== Item-finding records ==
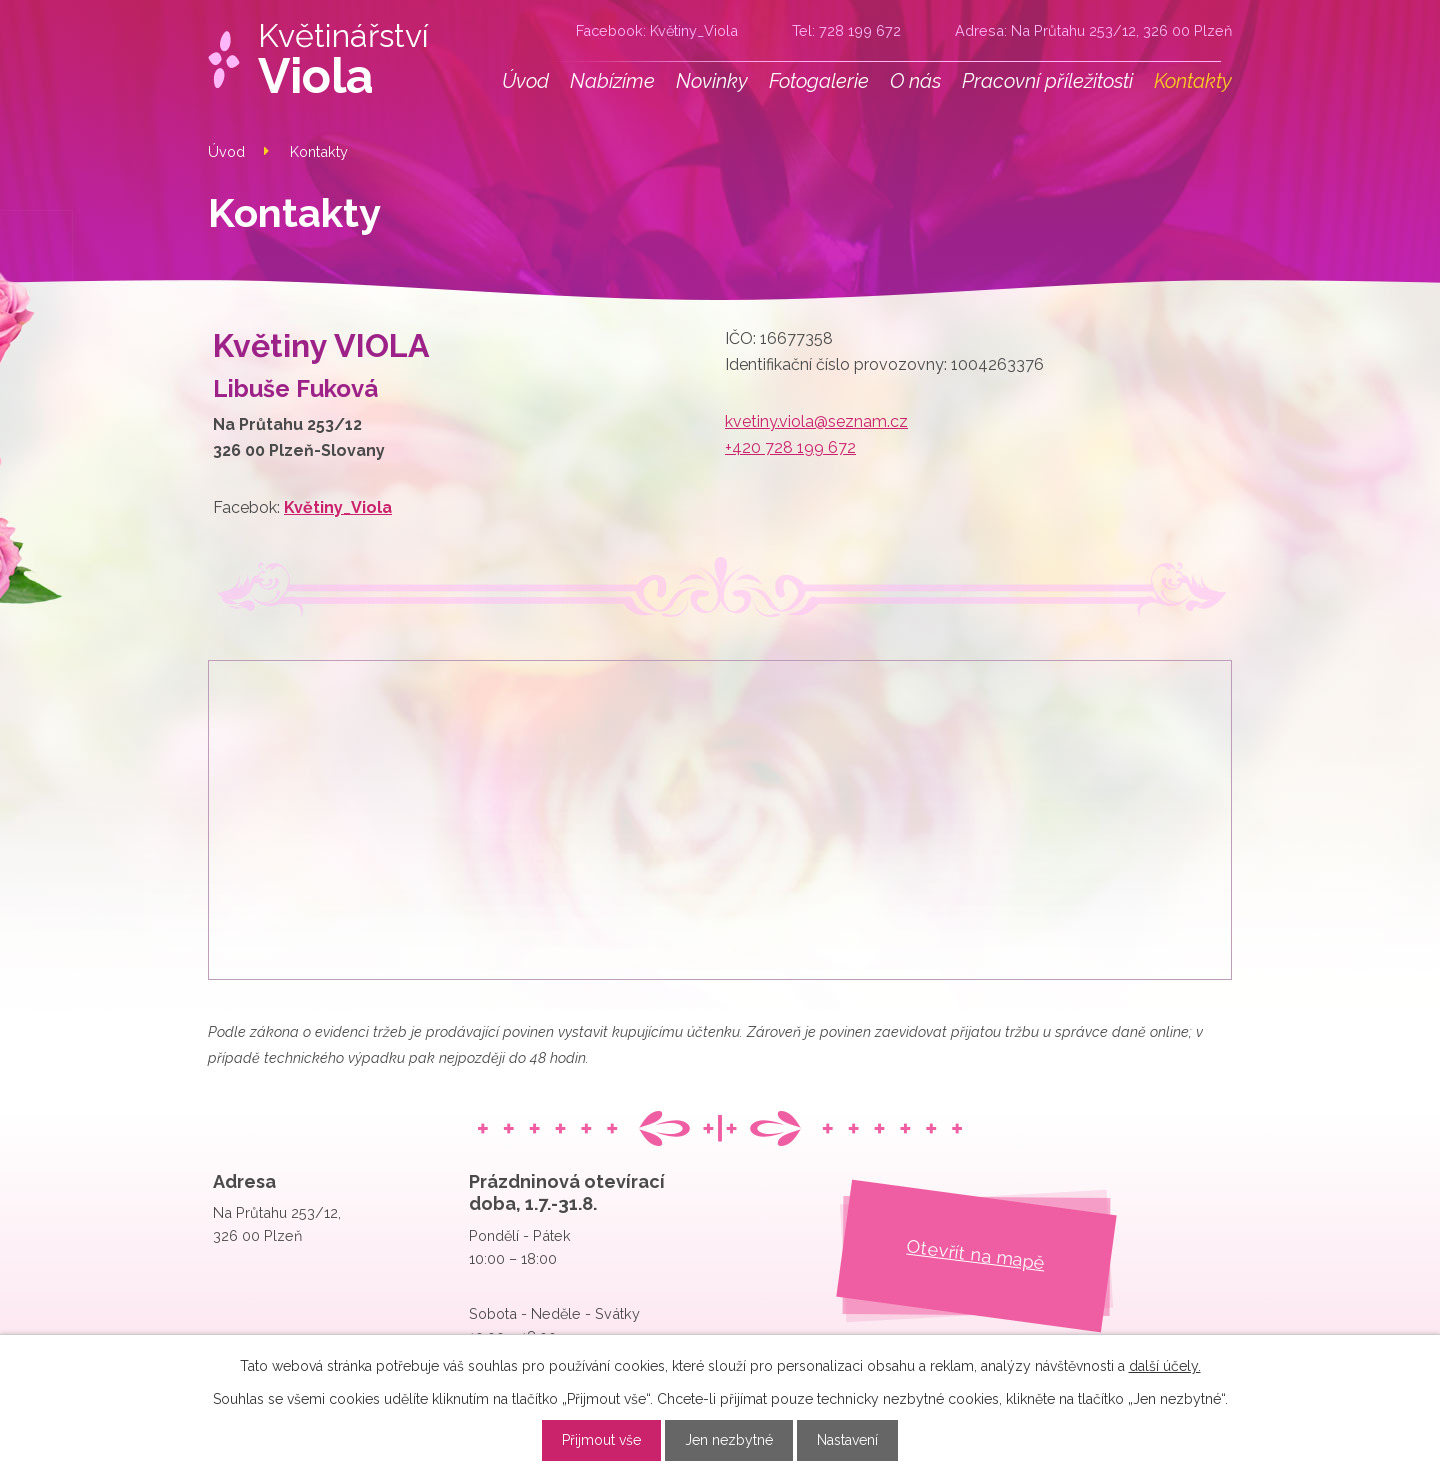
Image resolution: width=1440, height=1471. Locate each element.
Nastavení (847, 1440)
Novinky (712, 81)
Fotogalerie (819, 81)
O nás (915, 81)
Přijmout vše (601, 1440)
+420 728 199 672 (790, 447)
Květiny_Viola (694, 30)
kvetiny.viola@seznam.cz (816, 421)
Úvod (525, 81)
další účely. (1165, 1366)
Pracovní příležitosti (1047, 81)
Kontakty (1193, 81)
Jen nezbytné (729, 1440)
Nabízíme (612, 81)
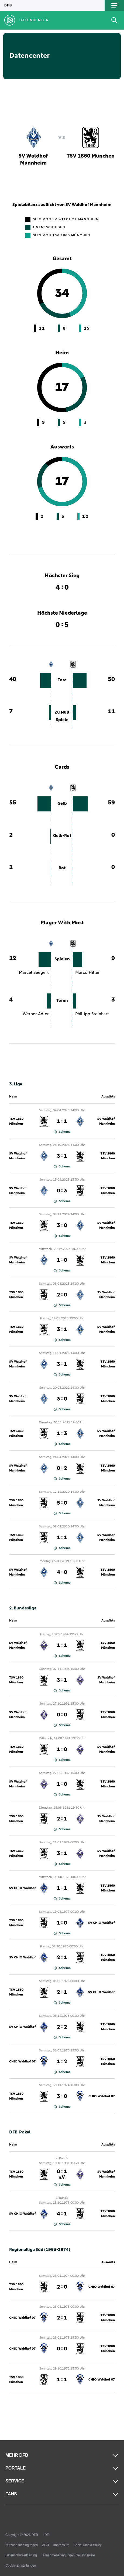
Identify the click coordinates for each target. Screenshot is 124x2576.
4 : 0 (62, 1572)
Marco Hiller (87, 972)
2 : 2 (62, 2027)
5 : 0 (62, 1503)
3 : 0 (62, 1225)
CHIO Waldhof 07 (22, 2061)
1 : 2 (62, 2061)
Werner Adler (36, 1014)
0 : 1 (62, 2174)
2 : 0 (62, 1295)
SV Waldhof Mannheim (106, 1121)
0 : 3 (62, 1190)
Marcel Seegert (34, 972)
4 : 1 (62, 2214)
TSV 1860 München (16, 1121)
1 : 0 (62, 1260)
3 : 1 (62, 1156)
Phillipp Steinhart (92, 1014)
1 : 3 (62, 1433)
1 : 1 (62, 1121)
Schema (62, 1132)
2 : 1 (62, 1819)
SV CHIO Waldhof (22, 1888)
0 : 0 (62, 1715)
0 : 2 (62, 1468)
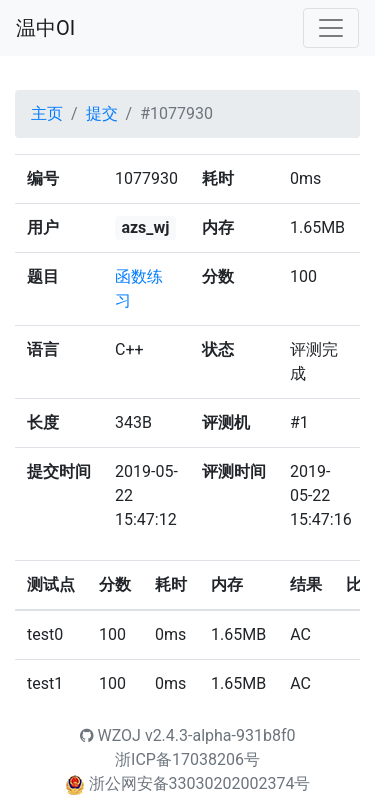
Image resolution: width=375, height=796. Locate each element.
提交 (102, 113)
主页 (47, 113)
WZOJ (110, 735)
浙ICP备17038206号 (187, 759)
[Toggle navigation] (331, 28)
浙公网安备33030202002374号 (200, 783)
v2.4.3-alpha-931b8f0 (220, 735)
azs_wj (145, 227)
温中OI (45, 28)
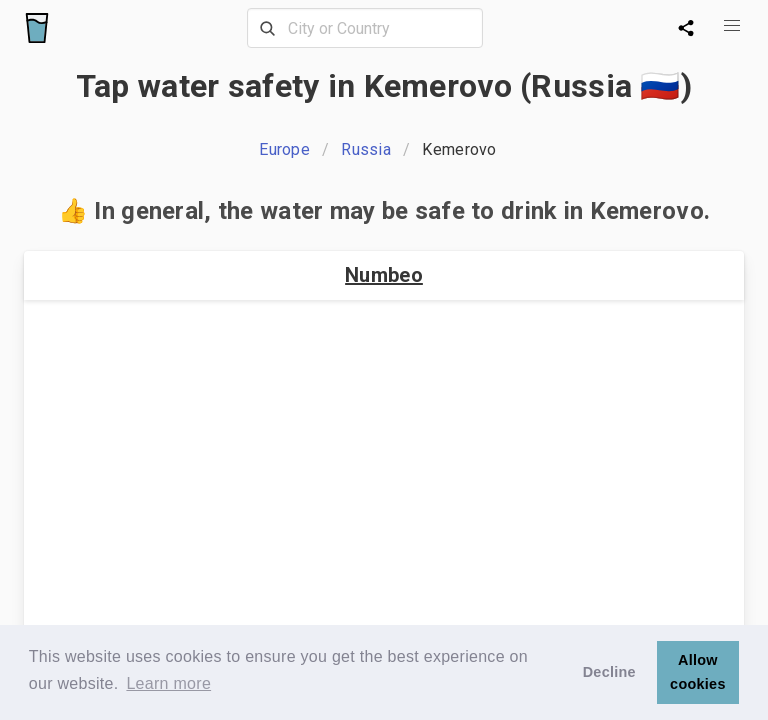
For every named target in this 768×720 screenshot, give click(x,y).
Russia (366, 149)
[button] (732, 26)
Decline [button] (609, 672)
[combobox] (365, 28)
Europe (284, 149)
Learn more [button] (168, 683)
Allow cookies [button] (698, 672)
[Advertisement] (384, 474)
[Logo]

== Short task ==
Reproduce all of the item-finding records with "Image resolution" substituted by "Image size" wherever it occurs, keeping every other line unchanged. Omit the pictures from your output.

== Expected answer ==
Image size: width=1440, height=1471. Locate each element.
Nastavení (847, 1440)
Novinky (712, 81)
Fotogalerie (819, 81)
O nás (915, 81)
Přijmout vše (601, 1440)
+420 728 199 672 (790, 447)
Květiny_Viola (694, 30)
kvetiny.viola@seznam.cz (816, 421)
Úvod (525, 81)
další účely. (1165, 1366)
Pracovní příležitosti (1047, 81)
Kontakty (1193, 81)
Jen nezbytné (729, 1440)
Nabízíme (612, 81)
Identify the click coordinates for each target. Screenshot is 124x2576.
4 : 0 (62, 1572)
Marco Hiller (87, 972)
2 : 2 (62, 2027)
5 : 0 (62, 1503)
3 : 0 (62, 1225)
CHIO Waldhof 07 (22, 2061)
1 : 2 (62, 2061)
Werner Adler (36, 1014)
0 : 1 (62, 2174)
2 : 0 (62, 1295)
SV Waldhof Mannheim (106, 1121)
0 : 3 (62, 1190)
Marcel Seegert (34, 972)
4 : 1 (62, 2214)
TSV 1860 München (16, 1121)
1 : 0 (62, 1260)
3 : 1 (62, 1156)
Phillipp Steinhart (92, 1014)
1 : 3 (62, 1433)
1 : 1 (62, 1121)
Schema (62, 1132)
2 : 1 (62, 1819)
SV CHIO Waldhof (22, 1888)
0 : 0 (62, 1715)
0 : 2 (62, 1468)
Image size: width=375, height=796. Locate each element.
提交 (102, 113)
主页 (47, 113)
WZOJ (110, 735)
浙ICP备17038206号 (187, 759)
[Toggle navigation] (331, 28)
浙公网安备33030202002374号 (200, 783)
v2.4.3-alpha-931b8f0 (220, 735)
azs_wj (145, 227)
温中OI (45, 28)
For every named target in this 768×720 screenshot, give click(x,y).
Russia (366, 149)
[button] (732, 26)
Decline [button] (609, 672)
[combobox] (365, 28)
Europe (284, 149)
Learn more [button] (168, 683)
Allow cookies [button] (698, 672)
[Advertisement] (384, 474)
[Logo]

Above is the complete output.